Суарес не только демотивирован обыденностью простых задач, он растерян. Он не знает, как к ним подступиться в новых условиях. Те самые его свойства и знания, которые помогли блистательно справиться с демонтажом авторитарного режима и строительством демократического, теперь мешают ему управлять при демократии. Суарес – неофит демократии и знаток автократии. Он сделал карьеру и прожил жизнь внутри монопольно правящей партии, он знал каждую дальнюю комнату, каждый чердак, каждое слуховое окно диктатуры. Он понимал логику людей, которые функционируют в ней и принимают решения. Это знание помогло ему быстро, без лишних завалов, эффективно демонтировать авторитарную систему и из ее элементов выстроить новую.
Он знал, какими методами и рычагами нужно добиваться результата при прежнем режиме, но сам разобрал этот режим. В новом прежние рычаги и инструменты не работали, а другими он не владел. Он только учится владеть ими наравне с остальными и в этой учебе даже уступает политикам, у которых есть опыт работы в условиях демократической оппозиции. Оказавшись на вершине демократии, навыков руководства которой у него нет, Суарес, фигура, вышедшая из авторитарной тени, вдруг инстинктивно забивается в самый дальний, самый темный угол. Он внезапно страдает от тяжелейшего комплекса самозванца, боится выдать свой главный секрет: что он никто, маленький провинциальный карьерист, волей обстоятельств оказавшийся в центре истории и у власти.
Его критики были правы: Суарес был карьеристом, стремился к успеху и хотел власти. Как спартанец – воином, он был только политиком. Почти любой из политиков вокруг него был кем-то еще: военным, бизнесменом, теоретиком, интеллектуалом, аристократом (в испанской гражданской войне победили местные «белые», и на всех государственных ступенях были настоящие аристократы с титулами и усадьбами). Всем им молодой провинциальный аппаратчик доказывал, что может больше, чем они. Каждый из постов, которые он занимал, – губернатора, главы телевидения, генсека единственной и правящей партии в ранге министра, – удовлетворил бы любого амбициозного человека, но Суарес на каждой из этих ступеней хотел подняться выше. И вот он пришел туда, откуда выше подниматься некуда. Вся его личность была сформирована восхождением, и в режим удержания достигнутого с ходу перейти не удается.
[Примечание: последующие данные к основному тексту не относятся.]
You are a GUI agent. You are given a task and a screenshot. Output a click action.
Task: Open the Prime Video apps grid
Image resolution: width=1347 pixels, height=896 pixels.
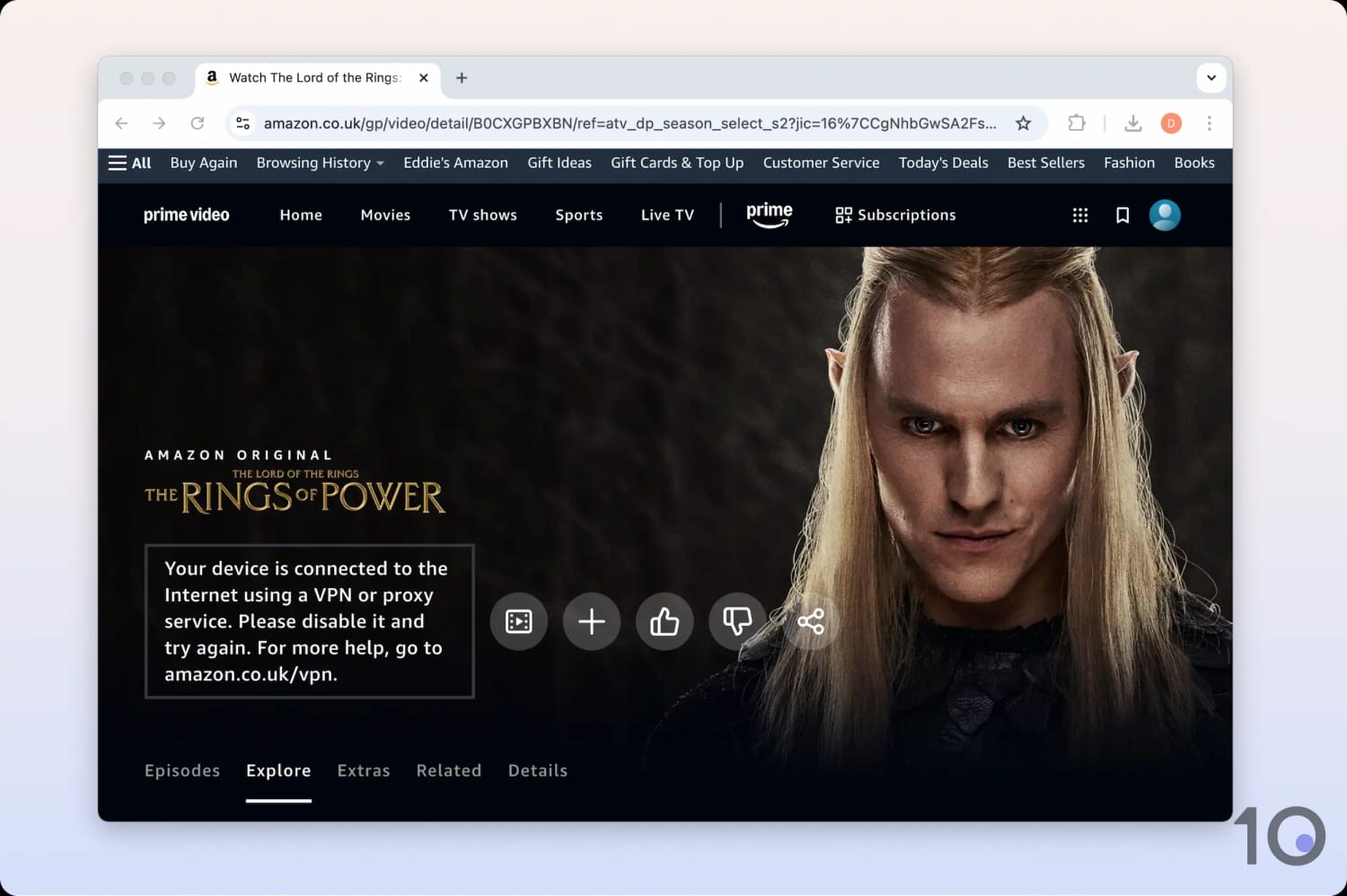[1079, 215]
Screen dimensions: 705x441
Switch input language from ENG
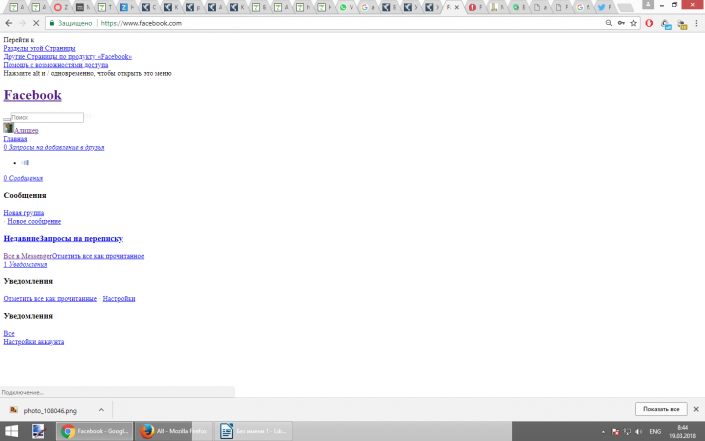point(655,431)
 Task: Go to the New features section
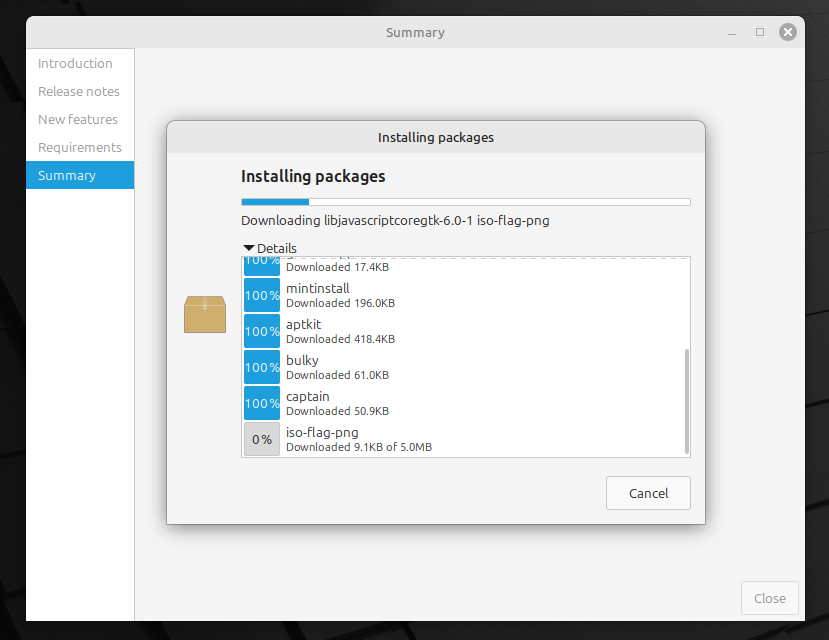(78, 119)
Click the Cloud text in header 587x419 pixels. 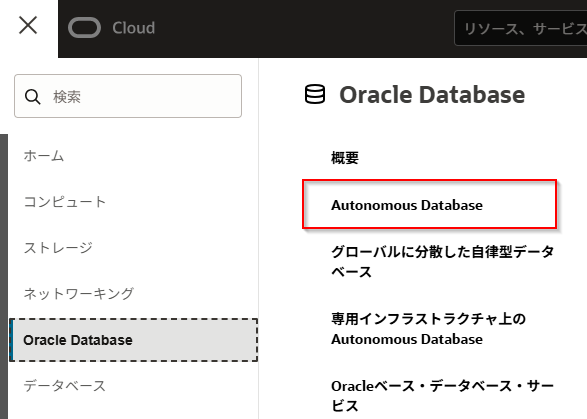[x=134, y=28]
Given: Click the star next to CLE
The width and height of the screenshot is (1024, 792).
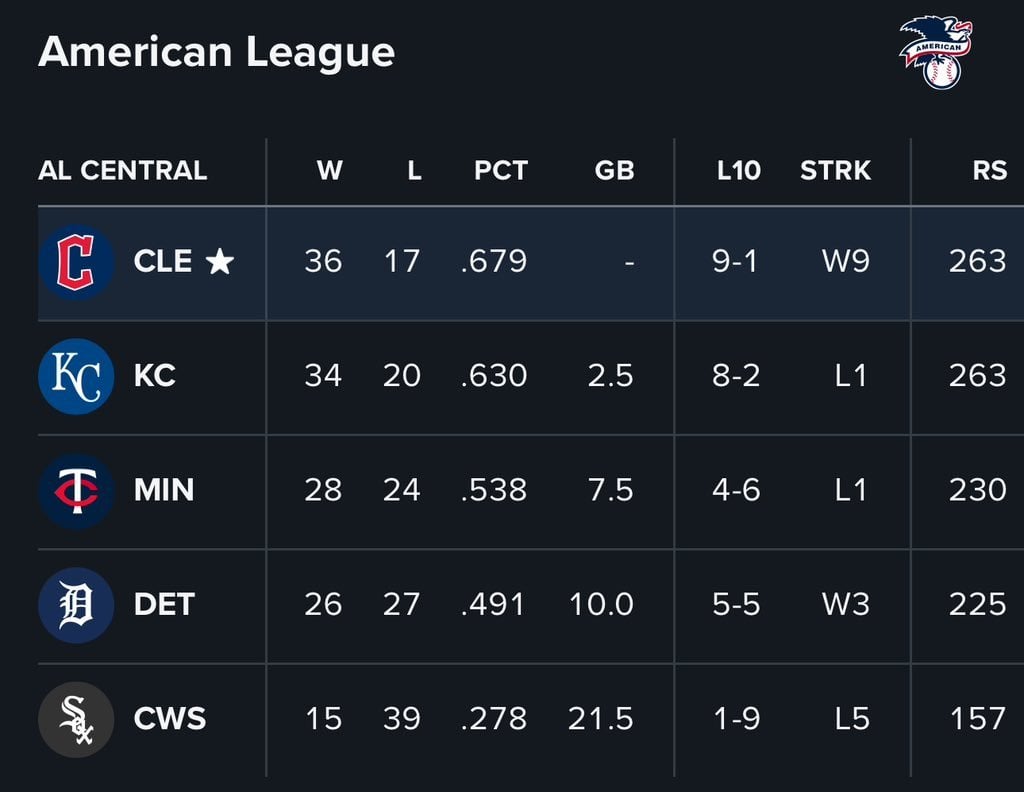Looking at the screenshot, I should [x=219, y=261].

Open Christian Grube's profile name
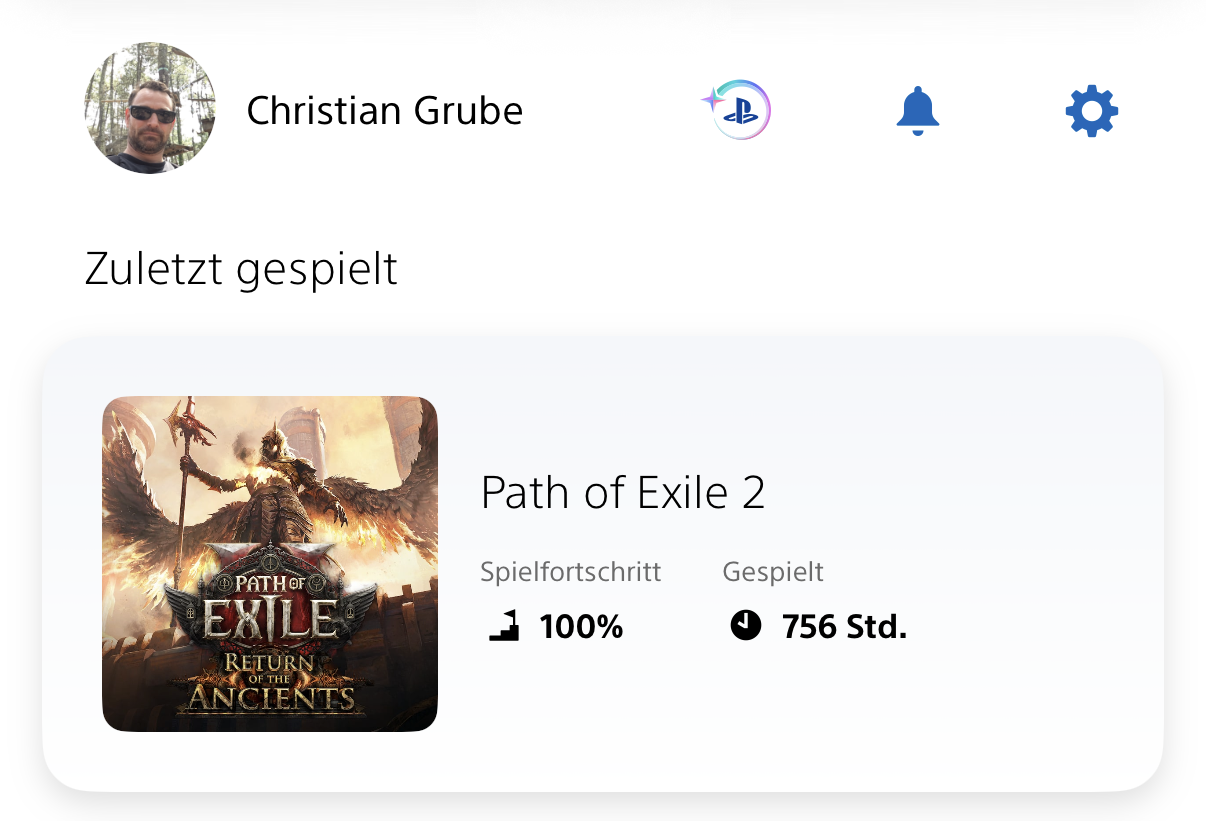(x=385, y=110)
Степень растерянности и подавленности Суареса, его отрыва от реальности иллюстрирует двойная трагедия осени 1980 г. 23 октября 50 детей и трое взрослых погибли от взрыва газа в школе баскского поселка Ортуэллы. В тот же день террористы из военного крыла ЭТА убили троих басков – членов партии Суареса. Он отреагировал на двойной удар вяло, не проявил публично тех чувств и не сказал тех слов, которых от него ожидали. Он не счел нужным ни поехать в раздавленный горем поселок, ни побывать на похоронах своих товарищей по партии. Он словно бы впал в оцепенение. Королева София, напротив, сразу же отправилась в Бискайю и была рядом с родственниками погибших детей и политиков, будто в стране абсолютная, а не парламентская монархия.
Этот эпизод печально контрастирует с началом карьеры Суареса. Тогда в одном из городков его провинции Авилы обрушилась крыша большого, полного посетителей ресторана, погибли 58 человек, и молодой губернатор Адольфо Суарес буквально не отходил от места трагедии, помогал вытаскивать раненых, стал героем местных и столичных газет. Что касается жертв терактов, то и тут гибель людей стала рутиной и реакция на нее притупилась: к трагическому октябрю за девять месяцев 1980 г. в терактах погибли 114 человек, из них 51 – гражданские лица, в среднем по одной жертве на каждые три дня.